Indictment: Doctors, other providers traded prescriptions for sex, cash

By Nicholas Sakelaris
Federal charges handed down Wednesday accuse nearly three dozen U.S. physicians in the drug scheme. File Photo by John Angelillo/UPI
Federal charges handed down Wednesday accuse nearly three dozen U.S. physicians in the drug scheme. File Photo by John Angelillo/UPI | License Photo

April 17 (UPI) -- In one of the largest federal crackdowns on opioids yet, prosecutors said in an indictment Wednesday investigators uncovered a vast illegal prescription scheme in which physicians traded painkillers for sex and money.

The federal indictment involves 350,000 illegal prescriptions in Kentucky, Ohio, Tennessee, Alabama and West Virginia.


"That is the equivalent of one opioid dose for every man, woman and child in the five states in the region that we've been targeting," Brian Benczkowski, assistant attorney general for the Justice Department, told The Washington Post. "If these medical professionals behave like drug dealers, you can rest assured that the Justice Department is going to treat them like drug dealers."
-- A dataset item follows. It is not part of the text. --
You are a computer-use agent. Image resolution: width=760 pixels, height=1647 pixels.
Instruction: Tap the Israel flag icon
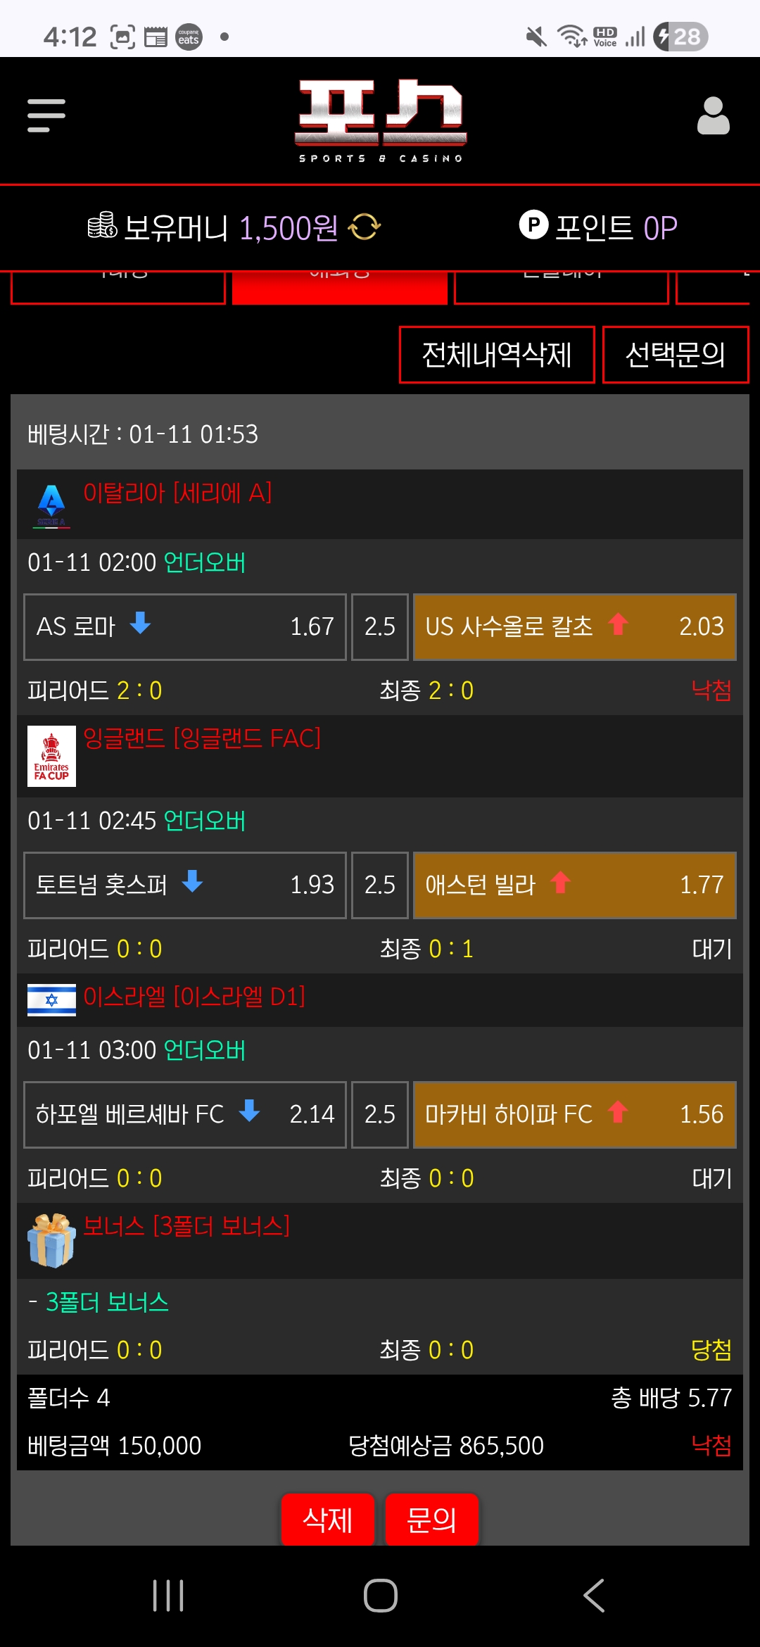[51, 999]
Thirty-one doctors, seven pharmacists, eight nurse practitioners and seven other licensed medical professionals are named in the indictment. At least one physician is charged with a death in connection to the scheme.
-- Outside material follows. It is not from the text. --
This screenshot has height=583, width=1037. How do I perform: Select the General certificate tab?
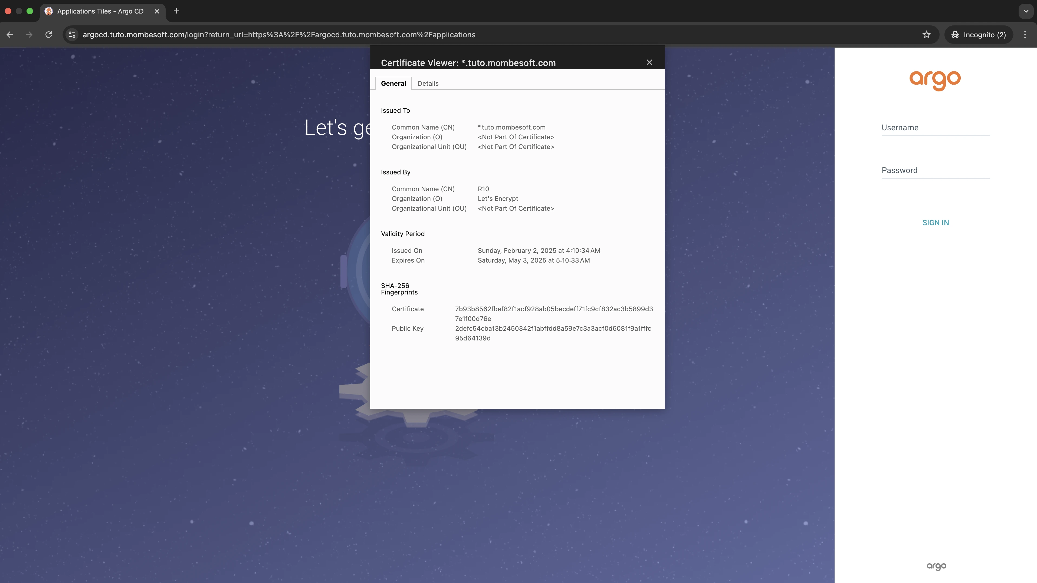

Investigators used confidential informants and undercover agents with recording devices to document the exchanges, prosecutors said. The work was done by the Criminal Division's Appalachian Regional Prescription Opioid Strike Force, which launched in December.
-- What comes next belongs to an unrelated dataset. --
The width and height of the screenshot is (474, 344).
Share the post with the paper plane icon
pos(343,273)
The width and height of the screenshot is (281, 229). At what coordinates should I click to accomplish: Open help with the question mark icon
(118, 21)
Prosecutors said in some cases patients consented to have teeth pulled so they could get an opioid prescription from a dentist. In others, doctors traded oxycodone and hydrocodone prescriptions for sexual favors. Undercover agents said patients would travel to multiple states to fill prescriptions. One pharmacy in Dayton, Ohio, prescribed 1.75 million opioid pills between 2015 and 2017, earning it the nickname "pill mill." Others filled fraudulent prescriptions, or allowed known addicts to get more.


"What these doctors have done is pretty remarkable in its brazenness," Benczkowski said.

The charges include distribution or dispensing of a controlled substance by a medical professional and healthcare fraud. If found guilty, the accused could be sentenced to as many as 20 years in prison.

The case is separate from one that charged 162 people for illegal prescriptions and distribution of opioids the past two years.

Nationwide, opioids killed 47,600 people in 2017 alone, the most recent year for which data is available. Much of the addiction problem is focused in the Midwest.

"The opioid epidemic is the deadliest drug crisis in American history, and Appalachia has suffered the consequences more than perhaps any other region," U.S. Attorney General William Barr said in a statement.